Kein Zweifel, dass das geht – natürlich kann Ibsens Märchen vom lebenslangen Suchen und Finden des eigenen Weges bis hin zum eigenen Ich (falls es denn wirklich eins gibt im Innersten der Zwiebelhäute) auch aus der Perspektive der Frau erzählt werden; wobei es immer ein wenig sonderbar wirkt, wenn derlei eher vulgär feministische Umdeutungen ausgerechnet von Männern selber beschworen werden. Bei Stone steigert sich diese Wirkung bis weit ins Lächerliche hinein – denn weil hier wieder mal ein so unerhört einfühlsamer Frauenversteher am Werke ist, bleibt für die Männer (die, die auch schon bei Ibsen stehen, und die, die die partnerschaftlich umgetauschten Frauen-Parts übernehmen müssen) nichts als blöde blökendes Knall- und Knatterchargentum übrig; Ibsens Trolle sind bunte Clowns aus dem Zirkus, die sich bewegen wie die Zombies aus Michael Jacksons Thriller-Video.Bewährte und weniger bewährte Herren des Ensembles müssen ein hanebüchenes Zeug zusammenspielen in dieser Inszenierung, dass es –pardon! einer Sau graust. Oder einem Eber.
Text ist mit allen erdenklichen Mitteln platt gehauen
Und das nur, damit die Damen strahlen: natürlich Angela Winkler als Heimkehrerin, die die beschränkte Provinz und das Elend einer Familie tauschte gegen die Welt-Karriere als Architektin; jetzt jagt ihr eine weitere Tochter hinterher, weil Oma Krebs hat und bald sterben wird. Das ist von Stone, nicht von Ibsen. Maria Schrader als Kriegskunst-Hehlerin hasst die eigene Mutter, weil die sie verließ. Gala Winter schließlich deliriert haltlos, wirr und –wie heißt das?- wohlstandsverwahrlost als Enkelin, der (und das ist die einzige echte Pointe des Stücks!) zur Pause Herr Ibsen persönlich erscheint in Gestalt von Josef Ostendorf – und Lese-Tipps gibt:
"Darf ich mal was vorschlagen? / Na klar! / Manchmal ist es besser, man sieht die Dinge ein bisschen –wie soll ich sagen - andersrum / Was soll das heißen? / Und wenn Du fertig bist: Lies mal rein!"
Spätestens hier aber wird der schwerste strukturelle Schaden dieser 'Überschreibung' unüberhörbar – Stones Text ist mit allen erdenklichen Mitteln platt gehauen und flach gedengelt, er plappert hohl und leer und öde und blöde daher, bis das Niveau noch ein paar Etagen unterhalb einer Telenovela liegt; die natürlich kurz beschworen wird als Referenzrahmen für das Familien-Drama aus dem Dreimäderl-, besser: Drei-Generationen-Haus.
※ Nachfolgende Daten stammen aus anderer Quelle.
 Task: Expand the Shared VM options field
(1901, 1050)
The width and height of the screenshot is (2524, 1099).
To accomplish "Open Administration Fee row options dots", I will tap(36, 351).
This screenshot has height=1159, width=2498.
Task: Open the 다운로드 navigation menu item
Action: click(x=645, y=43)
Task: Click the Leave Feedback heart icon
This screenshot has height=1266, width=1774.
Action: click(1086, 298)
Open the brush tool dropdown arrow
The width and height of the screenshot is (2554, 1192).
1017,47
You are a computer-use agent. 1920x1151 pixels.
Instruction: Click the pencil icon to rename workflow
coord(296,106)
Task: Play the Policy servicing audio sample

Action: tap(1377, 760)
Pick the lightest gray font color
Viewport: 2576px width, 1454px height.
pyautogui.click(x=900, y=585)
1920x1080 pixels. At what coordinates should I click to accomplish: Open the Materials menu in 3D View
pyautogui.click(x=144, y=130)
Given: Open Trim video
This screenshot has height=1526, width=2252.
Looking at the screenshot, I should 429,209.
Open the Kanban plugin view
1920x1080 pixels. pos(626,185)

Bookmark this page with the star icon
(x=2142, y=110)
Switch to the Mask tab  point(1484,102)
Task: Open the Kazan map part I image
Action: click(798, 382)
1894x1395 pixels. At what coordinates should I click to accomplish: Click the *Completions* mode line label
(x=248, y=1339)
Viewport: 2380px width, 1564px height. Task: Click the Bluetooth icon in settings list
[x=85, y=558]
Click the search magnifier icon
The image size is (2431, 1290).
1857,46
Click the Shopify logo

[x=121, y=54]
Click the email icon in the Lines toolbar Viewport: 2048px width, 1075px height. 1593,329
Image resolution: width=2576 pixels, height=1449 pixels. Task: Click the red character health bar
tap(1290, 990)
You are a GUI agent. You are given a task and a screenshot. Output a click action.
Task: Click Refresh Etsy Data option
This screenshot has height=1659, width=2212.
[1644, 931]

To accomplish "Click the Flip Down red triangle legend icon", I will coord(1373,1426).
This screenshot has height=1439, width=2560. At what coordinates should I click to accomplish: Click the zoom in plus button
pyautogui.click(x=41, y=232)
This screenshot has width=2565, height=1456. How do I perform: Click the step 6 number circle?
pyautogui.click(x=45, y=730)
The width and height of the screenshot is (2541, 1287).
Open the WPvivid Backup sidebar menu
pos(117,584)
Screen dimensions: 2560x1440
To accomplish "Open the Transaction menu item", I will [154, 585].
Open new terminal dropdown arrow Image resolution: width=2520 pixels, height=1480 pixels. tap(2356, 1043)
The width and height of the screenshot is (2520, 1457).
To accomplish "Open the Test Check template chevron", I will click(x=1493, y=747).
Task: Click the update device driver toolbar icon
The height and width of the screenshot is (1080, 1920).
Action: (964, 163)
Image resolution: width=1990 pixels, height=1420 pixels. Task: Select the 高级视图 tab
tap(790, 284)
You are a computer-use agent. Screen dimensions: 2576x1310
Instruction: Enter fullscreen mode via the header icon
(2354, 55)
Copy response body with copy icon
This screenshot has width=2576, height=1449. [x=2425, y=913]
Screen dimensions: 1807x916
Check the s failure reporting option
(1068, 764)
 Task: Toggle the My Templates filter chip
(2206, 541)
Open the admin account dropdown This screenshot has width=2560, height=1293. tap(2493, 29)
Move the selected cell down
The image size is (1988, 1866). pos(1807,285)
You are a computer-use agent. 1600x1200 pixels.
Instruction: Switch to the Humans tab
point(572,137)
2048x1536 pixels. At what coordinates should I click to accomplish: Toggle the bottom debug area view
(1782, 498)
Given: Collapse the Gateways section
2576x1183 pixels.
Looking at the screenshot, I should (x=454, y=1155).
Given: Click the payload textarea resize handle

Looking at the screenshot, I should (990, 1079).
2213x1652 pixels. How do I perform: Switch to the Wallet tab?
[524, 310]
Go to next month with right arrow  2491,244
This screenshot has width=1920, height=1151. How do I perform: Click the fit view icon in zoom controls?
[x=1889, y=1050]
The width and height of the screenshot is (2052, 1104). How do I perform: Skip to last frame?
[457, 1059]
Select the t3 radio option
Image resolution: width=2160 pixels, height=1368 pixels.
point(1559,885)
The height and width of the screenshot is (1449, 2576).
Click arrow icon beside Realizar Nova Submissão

Zeitweilig hört sich’s gar so an, als habe Mister Stone im fernen Australien völlig vergessen, wie deutsche Sprache funktioniert, rein grammatikalisch und syntaktisch – gar nicht zu reden von so etwas weltfernem wie Poesie. An die Stelle von Ibsens abenteuerlich-vielgestaltigem Märchenzauber (der die Frauen im Stück ja leider immer nur wütend macht) setzt Stone das blanke, sinnlos vor sich hin brabbelnde Nichts. Dieser Peer Gynt ist weniger eine Überschreibung als vielmehr eine Verweigerung – Stone widerspricht eigentlich sogar der eigenen Mode-These vom weiblichen Gynt, indem er sagt: Gynt geht nicht mehr!
Gynt geht nicht mehr? Was für eine Demütigung des Theaters!